Fig. 5. Results of efforts to deduce the organization of the mLOC using immunoprecipitation (IP) technology.

In the upper panel, representative immunoblots (IB) are shown using anti-COX, NADH-dh, LDH, or nIgG as precipitating antibodies (IPs). COX, NADH-DH, LDH, and nIgG were immunoprecipitated from mitochondrial fractions of L6 cells resuspended in a suspension medium without detergent. COX IP proteins were probed with MCT1, CD147, and LDH antibodies. MCT1, CD147, and LDH were coprecipitated with COX. NADH-dh IP pellets were probed with MCT1, COX, CD147, and LDH antibodies.
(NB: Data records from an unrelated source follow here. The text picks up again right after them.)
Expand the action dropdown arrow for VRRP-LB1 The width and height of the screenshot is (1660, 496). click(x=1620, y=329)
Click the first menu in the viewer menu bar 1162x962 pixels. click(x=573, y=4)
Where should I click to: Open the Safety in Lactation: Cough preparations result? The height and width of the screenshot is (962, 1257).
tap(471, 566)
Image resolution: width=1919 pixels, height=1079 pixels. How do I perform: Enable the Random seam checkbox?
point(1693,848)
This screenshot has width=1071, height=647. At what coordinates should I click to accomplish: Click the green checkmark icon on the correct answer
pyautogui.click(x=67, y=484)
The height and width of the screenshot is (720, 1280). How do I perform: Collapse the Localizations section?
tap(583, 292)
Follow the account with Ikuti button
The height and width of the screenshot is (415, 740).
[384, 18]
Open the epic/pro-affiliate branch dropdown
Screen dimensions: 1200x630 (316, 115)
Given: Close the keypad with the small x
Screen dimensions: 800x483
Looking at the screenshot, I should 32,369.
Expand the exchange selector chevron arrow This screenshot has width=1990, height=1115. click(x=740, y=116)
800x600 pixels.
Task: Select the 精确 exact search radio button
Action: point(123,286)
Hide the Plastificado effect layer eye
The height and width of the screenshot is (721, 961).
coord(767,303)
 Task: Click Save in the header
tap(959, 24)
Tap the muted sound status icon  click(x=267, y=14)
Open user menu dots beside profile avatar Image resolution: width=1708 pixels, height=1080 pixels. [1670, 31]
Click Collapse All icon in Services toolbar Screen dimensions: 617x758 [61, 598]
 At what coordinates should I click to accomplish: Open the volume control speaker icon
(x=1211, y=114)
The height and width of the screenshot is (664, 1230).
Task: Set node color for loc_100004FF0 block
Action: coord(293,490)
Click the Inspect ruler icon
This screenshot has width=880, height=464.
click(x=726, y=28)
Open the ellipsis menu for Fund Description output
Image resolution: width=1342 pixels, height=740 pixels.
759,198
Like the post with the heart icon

Neither MCT1, CD147, nor LDH coprecipitated with NADH-DH, whereas COX coprecipitated with anti-NADH-dh. LDH IP proteins were probed with MCT1 and COX antibodies. Both MCT1 and COX coprecipitated with LDH. No protein coprecipitated with nIgG from mitochondrial fractions of L6 cells resuspended in medium without detergent (negative control). In the lower panel, the degree of coprecipitation evaluated by comparing signals in the IP and the lysate is shown. The results were categorized into four levels: +++, 80% or more precipitated; ++, ∼50% precipitated; +, 20% or less precipitated; -, no precipitation. IB immunoblot, IP immunoprecipitation. From Hashimoto et al.¹³⁸.